Antoine Furetière (28 December 1619 – 14 May 1688) was a French scholar, writer, and lexicographer, known best for his satirical novel Le Roman bourgeois, and also his famous Dictionnaire universel. The Académie Française charged him with lexicographic plagiarism and ousted him for seeking to publish his own French language dictionary.

==Biography==

=== Early life ===
Furetière was born in Paris, the son of an employee of the royal household. He studied law and worked for a time as an attorney and tax assessor. Later he became a Catholic clergyman and, after various promotions, the abbé of Chalivoy in the diocese of Bourges in 1662. Thanks to the leisure he enjoyed as a clergyman, he was able to devote himself to writing.

=== Career ===
He was admitted to the Académie Française in 1662 by virtue of his satire Nouvelle allégorique, ou histoire des derniers troubles arrivés au royaume d'éloquence (1658), among other works.

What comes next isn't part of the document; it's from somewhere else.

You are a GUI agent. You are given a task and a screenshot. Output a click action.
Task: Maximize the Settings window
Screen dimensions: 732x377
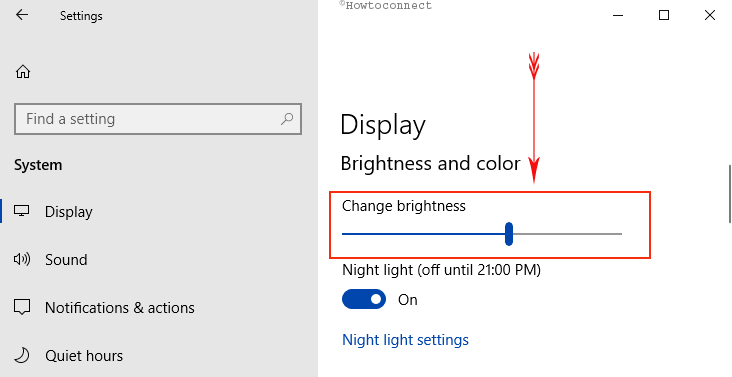[664, 15]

One of Furetière's most important literary works was Le Roman bourgeois (1666). This satirical novel described everyday life, especially within the legal profession, and ridiculed the fashionable romances of Madeleine de Scudéry and of Gauthier de Costes, seigneur de la Calprenède. Because of its similarity to Paul Scarron's Le Roman comique (1651, 1657), it was translated into English as Scarron's City Romance in 1671. With a self-conscious narrator who comments on his techniques and disregards the conventions of the novel, it anticipates Laurence Sterne's Tristram Shandy (1759–1767).

==== French dictionary project ====
At its founding, the Académie Française had been entrusted with the task of producing a complete dictionary of the French language. Furetière initially participated in the collaborative project with enthusiasm, but eventually grew frustrated with his colleagues' approach and slow progress and began work on his own dictionary, probably around 1676–1678. When members of the academy heard that Furetière was about to publish his dictionary, they interfered, alleging that he had stolen their material and violated the monopoly they had held on French dictionaries since 1672. In 1685, after fierce recrimination on both sides, Furetière was expelled from the academy, and the French government revoked his permission to publish the dictionary. In 1690, Furetière's Dictionaire universel was published posthumously in the Netherlands with a Preface prepared by his friend Pierre Bayle.